Min-Heap as a sorting algorithm

I finished the min-heap module with little sense of what it really was, so I went back for another look. A min-heap is an efficient method for creating a list in such a way that the minimum element is always instantly accessible without a search, and in popping that minimum, the next minimum rises (also efficiently) to the top.

It occurred to me that this could be used in a sorting algorithm: from the list you want sorted, append each item to the heap, then pop each item into a new list (or the same one, if you want to sort in place.)

Since the heap is based on a binary tree, for a list of n elements, if n is equal to 2^k for some k, the tree is k elements high. Thus the maximum number of swaps to go up or down the tree is k or log(n).

Since you need to go through the list twice (once for append and once for pop), and since each step can involve a maximum of log(n) additional steps, the time for my sort should increase as approximately 2nlog(n).

So … I decided to compare with an implementation of merge sort (known to sort in n*log(n) ) from a different course, and compare the times.

The heap_sort() function (sort-in-place version) is:

def heap_sort(lst):
    min_heap = MinHeap()
    while lst:  
      min_heap.add(lst.pop())
           # remove minimum until min_heap is empty
    while min_heap.count != 0:
      lst.append(min_heap.retrieve_min())
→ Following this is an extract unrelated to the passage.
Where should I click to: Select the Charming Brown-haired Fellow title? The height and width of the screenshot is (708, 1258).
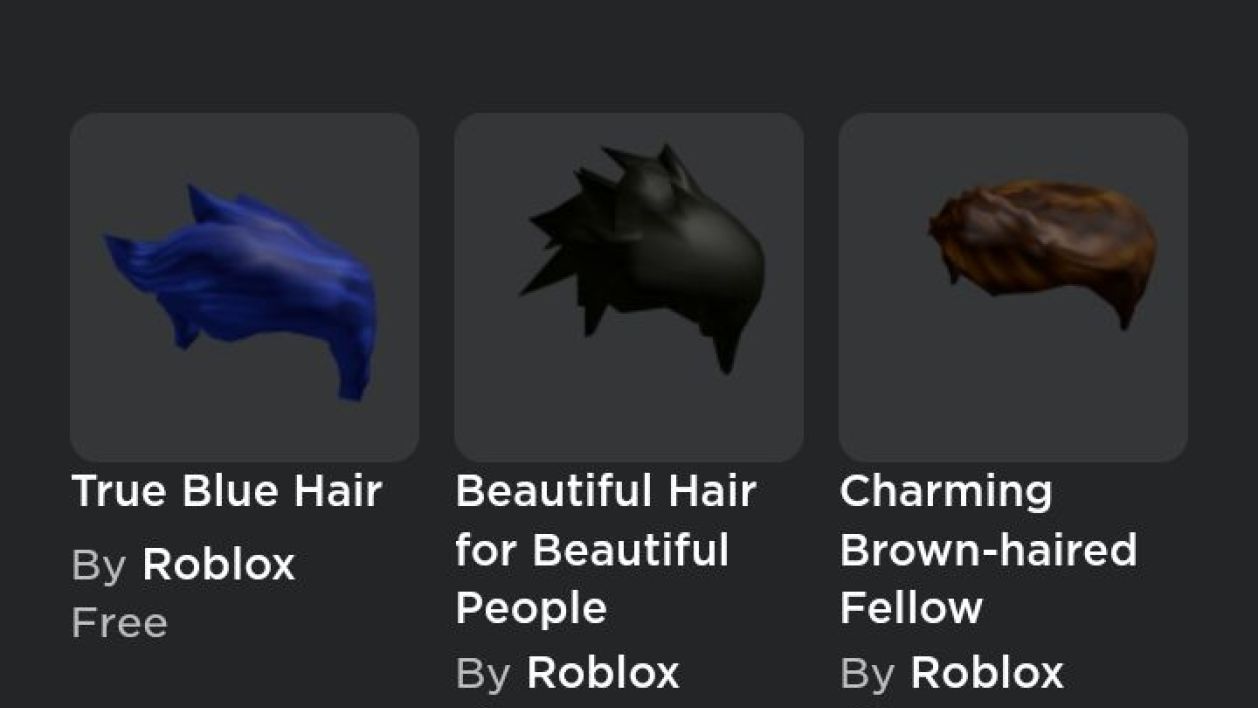[988, 550]
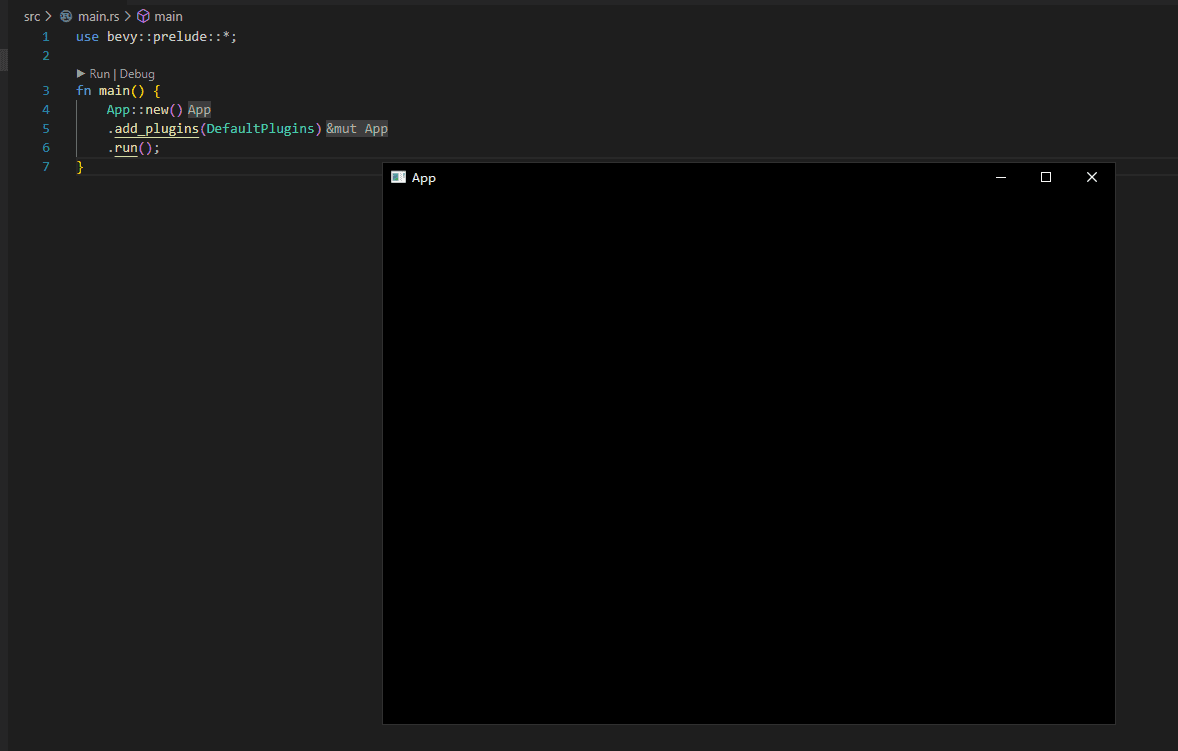Click the Rust file icon in breadcrumb

66,17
… and when run alongside merge_sort() using the timeit module for timing, we see:

You can see that heap_sort follows n*log(n) closely, running linearly slower (up to 3x) than merge_sort. Interestingly, it looks as though somewhere between a list length of 10^5 and 10^6, heap_sort becomes faster than merge_sort, probably (I say with absolutely no authority!) due to inefficiencies inherent in recursion.